» Exercise requirements:
Copy each line of the records that includes "Erlebe".

== == ==

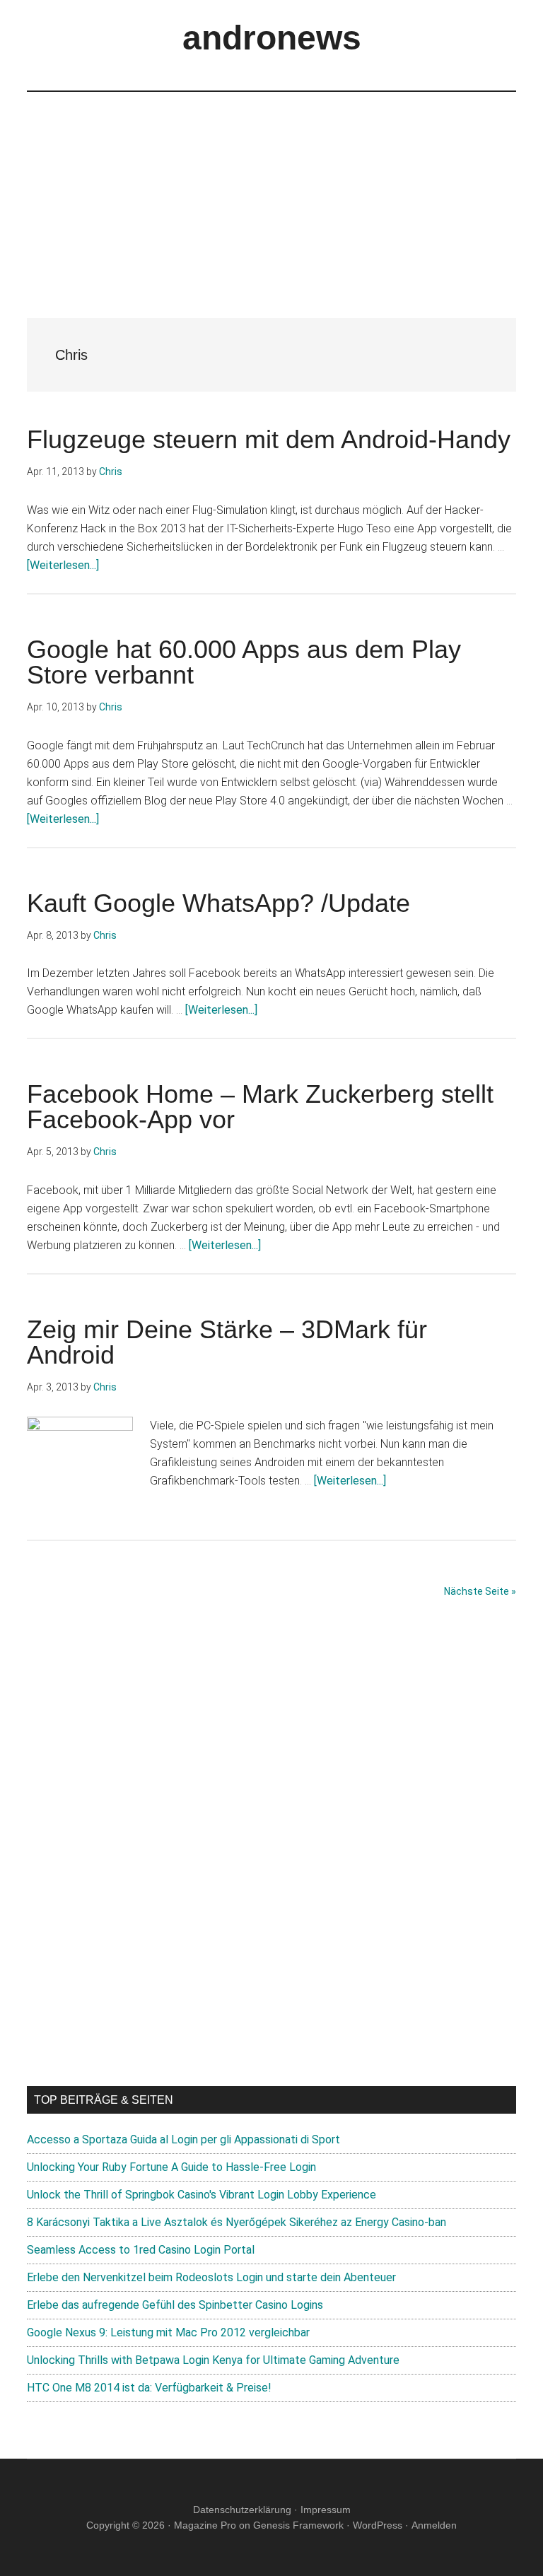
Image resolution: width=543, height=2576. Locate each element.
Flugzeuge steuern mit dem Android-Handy (268, 439)
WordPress (377, 2525)
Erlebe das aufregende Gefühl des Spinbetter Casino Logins (175, 2305)
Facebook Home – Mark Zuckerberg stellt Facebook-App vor (260, 1106)
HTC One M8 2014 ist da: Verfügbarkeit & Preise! (149, 2387)
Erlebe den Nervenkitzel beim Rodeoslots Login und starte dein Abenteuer (211, 2277)
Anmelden (434, 2525)
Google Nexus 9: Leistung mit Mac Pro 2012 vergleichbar (168, 2332)
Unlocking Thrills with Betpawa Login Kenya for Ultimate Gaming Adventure (213, 2360)
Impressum (325, 2509)
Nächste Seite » (480, 1591)
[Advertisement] (271, 191)
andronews (271, 38)
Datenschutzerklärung (242, 2509)
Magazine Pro (205, 2525)
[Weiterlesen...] (63, 565)
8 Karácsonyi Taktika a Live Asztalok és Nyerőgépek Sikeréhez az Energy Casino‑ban (236, 2222)
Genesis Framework (298, 2525)
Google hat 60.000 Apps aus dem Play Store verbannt (244, 662)
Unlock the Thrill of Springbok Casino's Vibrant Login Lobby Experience (201, 2194)
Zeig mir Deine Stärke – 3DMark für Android (227, 1342)
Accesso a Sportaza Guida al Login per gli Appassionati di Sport (183, 2139)
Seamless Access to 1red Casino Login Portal (141, 2249)
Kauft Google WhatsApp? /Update (218, 903)
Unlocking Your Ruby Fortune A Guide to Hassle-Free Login (171, 2167)
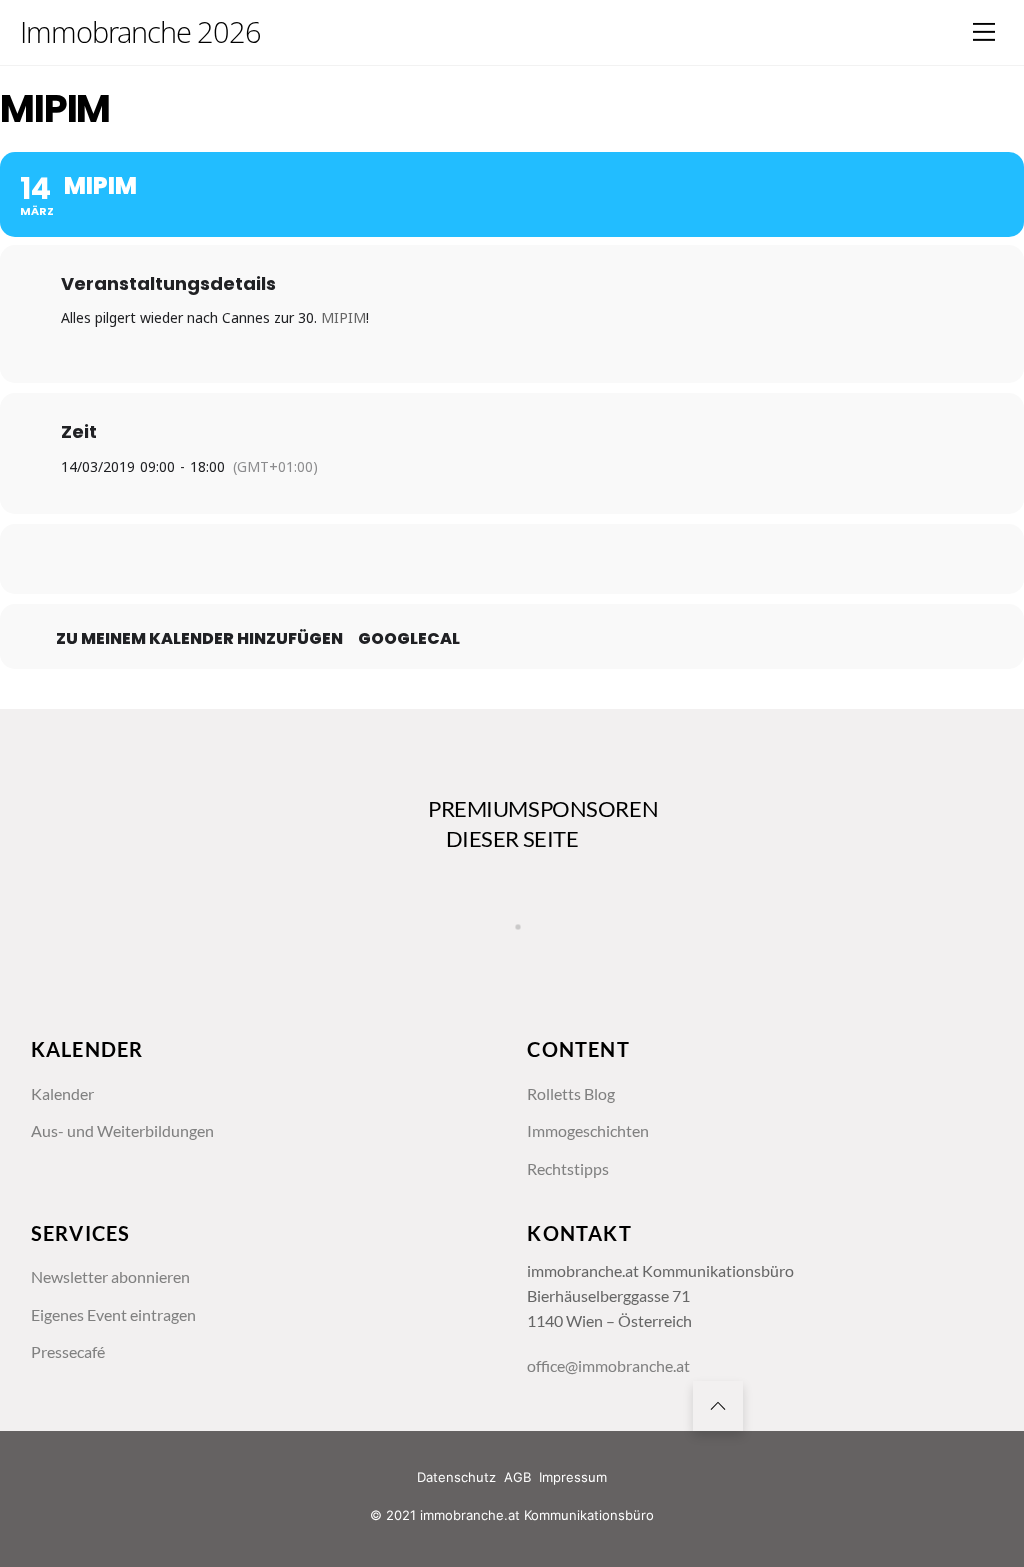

== == ==

» Written answer:
Erlebe das aufregende Gefühl des Spinbetter Casino Logins (175, 2305)
Erlebe den Nervenkitzel beim Rodeoslots Login und starte dein Abenteuer (211, 2277)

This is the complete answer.